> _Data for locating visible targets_
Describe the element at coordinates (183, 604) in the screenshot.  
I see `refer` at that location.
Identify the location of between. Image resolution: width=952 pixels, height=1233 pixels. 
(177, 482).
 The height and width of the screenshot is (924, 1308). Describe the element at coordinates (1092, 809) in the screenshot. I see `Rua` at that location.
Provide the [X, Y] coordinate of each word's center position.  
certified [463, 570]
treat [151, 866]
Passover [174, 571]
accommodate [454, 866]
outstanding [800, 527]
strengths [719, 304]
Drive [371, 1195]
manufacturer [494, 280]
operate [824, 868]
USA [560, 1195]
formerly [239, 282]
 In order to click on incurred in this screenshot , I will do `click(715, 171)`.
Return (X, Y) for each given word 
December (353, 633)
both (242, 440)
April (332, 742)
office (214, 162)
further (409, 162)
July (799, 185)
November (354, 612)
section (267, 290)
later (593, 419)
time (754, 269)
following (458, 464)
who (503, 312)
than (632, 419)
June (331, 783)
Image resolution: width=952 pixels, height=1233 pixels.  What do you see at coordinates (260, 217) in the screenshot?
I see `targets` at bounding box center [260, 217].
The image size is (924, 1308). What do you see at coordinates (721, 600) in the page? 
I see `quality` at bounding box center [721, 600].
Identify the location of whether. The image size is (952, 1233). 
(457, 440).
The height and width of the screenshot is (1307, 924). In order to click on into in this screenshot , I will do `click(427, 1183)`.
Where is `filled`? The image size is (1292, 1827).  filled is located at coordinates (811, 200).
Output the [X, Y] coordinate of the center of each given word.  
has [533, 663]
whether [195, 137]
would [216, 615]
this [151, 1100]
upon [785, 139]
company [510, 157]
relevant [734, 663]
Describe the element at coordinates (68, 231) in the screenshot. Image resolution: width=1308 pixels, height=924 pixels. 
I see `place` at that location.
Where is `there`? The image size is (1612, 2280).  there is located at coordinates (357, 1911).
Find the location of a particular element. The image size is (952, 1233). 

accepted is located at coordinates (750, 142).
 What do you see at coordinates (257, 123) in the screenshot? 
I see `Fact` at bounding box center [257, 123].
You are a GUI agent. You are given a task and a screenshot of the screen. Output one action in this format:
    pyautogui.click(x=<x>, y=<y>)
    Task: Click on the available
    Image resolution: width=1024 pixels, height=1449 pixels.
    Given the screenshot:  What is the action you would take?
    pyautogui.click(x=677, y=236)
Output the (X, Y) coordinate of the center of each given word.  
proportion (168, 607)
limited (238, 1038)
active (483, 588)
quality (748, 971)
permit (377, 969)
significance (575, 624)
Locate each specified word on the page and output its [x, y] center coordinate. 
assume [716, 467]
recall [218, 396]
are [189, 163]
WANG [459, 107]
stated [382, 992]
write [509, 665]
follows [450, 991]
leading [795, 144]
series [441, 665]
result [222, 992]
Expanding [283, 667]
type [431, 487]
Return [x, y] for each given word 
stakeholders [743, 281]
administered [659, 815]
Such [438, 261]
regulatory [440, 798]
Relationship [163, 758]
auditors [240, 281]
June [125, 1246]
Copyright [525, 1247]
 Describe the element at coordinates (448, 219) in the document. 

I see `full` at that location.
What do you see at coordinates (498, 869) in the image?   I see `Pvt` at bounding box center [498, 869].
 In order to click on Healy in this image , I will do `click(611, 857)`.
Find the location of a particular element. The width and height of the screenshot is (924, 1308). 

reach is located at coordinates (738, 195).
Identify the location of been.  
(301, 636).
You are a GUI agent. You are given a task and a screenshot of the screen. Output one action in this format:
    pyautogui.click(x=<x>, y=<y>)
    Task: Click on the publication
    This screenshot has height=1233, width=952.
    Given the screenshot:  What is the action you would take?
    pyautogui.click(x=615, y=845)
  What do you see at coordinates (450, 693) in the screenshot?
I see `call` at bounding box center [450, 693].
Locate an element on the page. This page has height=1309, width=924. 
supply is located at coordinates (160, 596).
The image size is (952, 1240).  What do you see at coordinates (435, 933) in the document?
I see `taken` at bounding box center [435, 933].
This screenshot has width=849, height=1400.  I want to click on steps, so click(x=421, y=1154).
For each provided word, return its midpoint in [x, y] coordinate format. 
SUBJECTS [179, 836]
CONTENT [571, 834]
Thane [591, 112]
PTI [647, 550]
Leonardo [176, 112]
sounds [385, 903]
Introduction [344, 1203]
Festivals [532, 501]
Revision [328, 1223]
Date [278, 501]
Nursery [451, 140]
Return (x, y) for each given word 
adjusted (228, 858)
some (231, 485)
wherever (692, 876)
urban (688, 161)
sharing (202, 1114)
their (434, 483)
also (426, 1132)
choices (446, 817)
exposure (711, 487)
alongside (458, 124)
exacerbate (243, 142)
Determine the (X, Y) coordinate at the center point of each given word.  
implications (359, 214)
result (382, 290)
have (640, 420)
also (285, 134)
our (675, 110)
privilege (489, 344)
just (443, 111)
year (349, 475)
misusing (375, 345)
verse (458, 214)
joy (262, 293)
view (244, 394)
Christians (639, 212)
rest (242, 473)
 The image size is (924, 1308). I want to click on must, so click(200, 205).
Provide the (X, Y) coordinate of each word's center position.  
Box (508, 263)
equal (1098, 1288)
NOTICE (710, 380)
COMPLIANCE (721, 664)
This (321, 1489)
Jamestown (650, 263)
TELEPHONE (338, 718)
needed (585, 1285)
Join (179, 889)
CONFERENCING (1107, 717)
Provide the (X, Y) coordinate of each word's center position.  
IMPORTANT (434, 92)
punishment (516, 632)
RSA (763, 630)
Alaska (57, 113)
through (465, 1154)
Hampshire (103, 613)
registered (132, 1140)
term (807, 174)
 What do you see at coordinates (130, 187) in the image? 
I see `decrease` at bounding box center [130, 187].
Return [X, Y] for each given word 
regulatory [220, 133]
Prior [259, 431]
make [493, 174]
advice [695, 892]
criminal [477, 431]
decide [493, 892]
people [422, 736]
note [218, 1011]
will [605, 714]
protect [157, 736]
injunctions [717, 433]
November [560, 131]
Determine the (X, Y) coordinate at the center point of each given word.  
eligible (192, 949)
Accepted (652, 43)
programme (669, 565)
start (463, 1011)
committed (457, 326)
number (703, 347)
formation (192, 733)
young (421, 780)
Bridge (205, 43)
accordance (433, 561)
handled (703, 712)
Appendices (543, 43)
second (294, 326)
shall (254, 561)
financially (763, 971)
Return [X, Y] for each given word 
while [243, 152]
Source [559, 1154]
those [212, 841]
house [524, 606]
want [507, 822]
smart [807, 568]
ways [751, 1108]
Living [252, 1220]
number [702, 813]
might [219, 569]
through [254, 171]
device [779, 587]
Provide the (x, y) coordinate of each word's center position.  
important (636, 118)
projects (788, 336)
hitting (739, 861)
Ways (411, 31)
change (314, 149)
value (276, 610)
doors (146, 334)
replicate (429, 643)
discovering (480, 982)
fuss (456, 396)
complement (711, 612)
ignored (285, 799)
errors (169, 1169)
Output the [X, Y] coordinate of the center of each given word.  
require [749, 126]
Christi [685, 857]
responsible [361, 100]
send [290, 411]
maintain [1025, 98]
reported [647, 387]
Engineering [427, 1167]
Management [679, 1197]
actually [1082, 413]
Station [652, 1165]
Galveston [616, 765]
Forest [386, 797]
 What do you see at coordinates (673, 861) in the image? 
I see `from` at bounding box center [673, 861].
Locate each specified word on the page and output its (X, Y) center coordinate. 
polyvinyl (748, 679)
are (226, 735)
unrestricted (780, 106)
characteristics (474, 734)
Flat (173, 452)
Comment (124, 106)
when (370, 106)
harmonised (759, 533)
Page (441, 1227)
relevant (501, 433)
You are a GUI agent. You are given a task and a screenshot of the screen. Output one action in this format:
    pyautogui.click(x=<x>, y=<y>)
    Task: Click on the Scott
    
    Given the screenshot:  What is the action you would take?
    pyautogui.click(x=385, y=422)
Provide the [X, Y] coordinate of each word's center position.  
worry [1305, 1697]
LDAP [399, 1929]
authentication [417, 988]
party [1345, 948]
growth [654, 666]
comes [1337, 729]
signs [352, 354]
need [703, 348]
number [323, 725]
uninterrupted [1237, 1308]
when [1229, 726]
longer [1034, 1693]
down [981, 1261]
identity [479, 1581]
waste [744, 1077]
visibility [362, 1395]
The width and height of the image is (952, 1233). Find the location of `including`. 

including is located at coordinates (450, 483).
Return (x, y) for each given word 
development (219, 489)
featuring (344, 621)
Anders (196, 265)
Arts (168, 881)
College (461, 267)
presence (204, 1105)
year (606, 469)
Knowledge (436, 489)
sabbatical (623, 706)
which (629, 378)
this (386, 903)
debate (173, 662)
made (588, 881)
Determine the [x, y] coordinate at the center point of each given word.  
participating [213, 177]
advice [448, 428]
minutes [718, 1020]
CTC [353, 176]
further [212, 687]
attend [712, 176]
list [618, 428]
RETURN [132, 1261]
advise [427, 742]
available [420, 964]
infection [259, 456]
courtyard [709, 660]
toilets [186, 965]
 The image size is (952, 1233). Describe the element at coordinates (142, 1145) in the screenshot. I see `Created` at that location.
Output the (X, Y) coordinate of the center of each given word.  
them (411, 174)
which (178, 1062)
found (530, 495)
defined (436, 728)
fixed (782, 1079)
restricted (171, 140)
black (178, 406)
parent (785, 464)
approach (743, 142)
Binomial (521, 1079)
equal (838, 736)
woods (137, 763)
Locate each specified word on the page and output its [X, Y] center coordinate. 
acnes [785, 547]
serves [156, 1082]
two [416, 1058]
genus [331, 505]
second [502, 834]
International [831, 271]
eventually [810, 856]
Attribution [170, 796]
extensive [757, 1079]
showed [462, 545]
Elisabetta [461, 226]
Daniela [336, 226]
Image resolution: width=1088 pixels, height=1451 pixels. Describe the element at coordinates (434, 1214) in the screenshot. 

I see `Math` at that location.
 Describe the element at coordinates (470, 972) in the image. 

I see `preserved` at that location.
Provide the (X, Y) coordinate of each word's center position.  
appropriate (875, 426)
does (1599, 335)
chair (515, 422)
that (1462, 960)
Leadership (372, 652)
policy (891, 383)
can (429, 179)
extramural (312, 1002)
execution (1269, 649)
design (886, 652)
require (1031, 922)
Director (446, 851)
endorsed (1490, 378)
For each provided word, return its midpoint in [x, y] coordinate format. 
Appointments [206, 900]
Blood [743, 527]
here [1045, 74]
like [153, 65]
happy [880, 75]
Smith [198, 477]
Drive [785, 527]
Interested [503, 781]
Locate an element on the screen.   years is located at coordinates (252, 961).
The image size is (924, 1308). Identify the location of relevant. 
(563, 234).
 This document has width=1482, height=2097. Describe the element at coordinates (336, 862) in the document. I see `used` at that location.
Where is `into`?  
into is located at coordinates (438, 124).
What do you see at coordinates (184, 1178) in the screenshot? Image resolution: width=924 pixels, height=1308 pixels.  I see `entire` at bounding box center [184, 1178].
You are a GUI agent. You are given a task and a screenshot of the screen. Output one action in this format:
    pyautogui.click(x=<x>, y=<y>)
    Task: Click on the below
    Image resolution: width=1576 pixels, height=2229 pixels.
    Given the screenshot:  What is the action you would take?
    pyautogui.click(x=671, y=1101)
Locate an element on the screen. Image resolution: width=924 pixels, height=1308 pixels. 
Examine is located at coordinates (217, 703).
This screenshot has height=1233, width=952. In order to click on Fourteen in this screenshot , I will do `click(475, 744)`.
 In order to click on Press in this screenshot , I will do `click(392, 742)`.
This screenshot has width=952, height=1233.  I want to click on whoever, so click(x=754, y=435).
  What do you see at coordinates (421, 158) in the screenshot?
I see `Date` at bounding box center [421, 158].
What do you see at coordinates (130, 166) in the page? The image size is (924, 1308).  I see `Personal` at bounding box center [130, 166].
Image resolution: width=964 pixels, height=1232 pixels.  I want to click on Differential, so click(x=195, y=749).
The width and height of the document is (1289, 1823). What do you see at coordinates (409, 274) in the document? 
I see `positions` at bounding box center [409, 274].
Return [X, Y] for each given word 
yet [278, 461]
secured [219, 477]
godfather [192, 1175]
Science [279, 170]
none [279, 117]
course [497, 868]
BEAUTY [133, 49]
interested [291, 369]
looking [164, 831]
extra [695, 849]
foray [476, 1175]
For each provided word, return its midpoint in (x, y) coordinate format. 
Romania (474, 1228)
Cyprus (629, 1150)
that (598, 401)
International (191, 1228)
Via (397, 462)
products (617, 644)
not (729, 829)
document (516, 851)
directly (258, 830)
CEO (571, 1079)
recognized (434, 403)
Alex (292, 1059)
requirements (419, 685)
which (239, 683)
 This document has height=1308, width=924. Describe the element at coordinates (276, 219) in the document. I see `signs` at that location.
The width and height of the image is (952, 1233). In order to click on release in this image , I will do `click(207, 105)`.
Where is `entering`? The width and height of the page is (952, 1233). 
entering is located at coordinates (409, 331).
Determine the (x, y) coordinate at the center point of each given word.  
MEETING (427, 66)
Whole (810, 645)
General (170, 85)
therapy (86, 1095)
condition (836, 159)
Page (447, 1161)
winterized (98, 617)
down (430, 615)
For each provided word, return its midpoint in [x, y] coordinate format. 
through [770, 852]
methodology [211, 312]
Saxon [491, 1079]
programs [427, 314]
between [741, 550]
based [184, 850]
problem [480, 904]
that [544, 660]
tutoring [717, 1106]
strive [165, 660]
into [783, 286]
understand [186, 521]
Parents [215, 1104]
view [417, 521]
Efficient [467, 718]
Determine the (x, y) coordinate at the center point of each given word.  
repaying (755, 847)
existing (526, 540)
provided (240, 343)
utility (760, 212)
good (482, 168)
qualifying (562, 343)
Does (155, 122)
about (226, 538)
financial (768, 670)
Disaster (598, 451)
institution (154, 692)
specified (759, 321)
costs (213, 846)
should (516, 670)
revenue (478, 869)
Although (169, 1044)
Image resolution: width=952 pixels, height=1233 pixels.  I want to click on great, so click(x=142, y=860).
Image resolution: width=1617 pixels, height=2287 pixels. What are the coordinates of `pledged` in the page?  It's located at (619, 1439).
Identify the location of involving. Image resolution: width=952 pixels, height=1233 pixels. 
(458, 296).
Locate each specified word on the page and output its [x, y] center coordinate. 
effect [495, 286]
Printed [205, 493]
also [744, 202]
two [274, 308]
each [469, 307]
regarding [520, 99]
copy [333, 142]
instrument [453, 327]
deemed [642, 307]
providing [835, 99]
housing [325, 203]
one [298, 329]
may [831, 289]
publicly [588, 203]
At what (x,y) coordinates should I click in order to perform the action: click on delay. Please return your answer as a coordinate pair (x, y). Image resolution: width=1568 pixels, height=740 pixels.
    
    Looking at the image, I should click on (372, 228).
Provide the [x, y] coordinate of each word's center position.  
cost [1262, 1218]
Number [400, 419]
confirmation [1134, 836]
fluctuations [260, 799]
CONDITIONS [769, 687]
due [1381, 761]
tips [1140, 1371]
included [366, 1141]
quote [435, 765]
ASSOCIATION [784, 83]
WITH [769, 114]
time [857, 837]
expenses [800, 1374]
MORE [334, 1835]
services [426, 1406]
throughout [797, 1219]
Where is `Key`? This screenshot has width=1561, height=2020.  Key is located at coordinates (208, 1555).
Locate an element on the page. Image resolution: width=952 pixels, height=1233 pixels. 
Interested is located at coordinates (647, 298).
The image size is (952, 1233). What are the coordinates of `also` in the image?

> _Work to complete_
Copy the stretch from the line containing "operate [824, 868]" through the line containing "June (331, 783)", substituting "August" for "April" and leaving everything else unchanged. Give only those lines.

> _Answer for this exercise_
operate [824, 868]
USA [560, 1195]
formerly [239, 282]
 In order to click on incurred in this screenshot , I will do `click(715, 171)`.
Return (X, Y) for each given word 
December (353, 633)
both (242, 440)
August (332, 742)
office (214, 162)
further (409, 162)
July (799, 185)
November (354, 612)
section (267, 290)
later (593, 419)
time (754, 269)
following (458, 464)
who (503, 312)
than (632, 419)
June (331, 783)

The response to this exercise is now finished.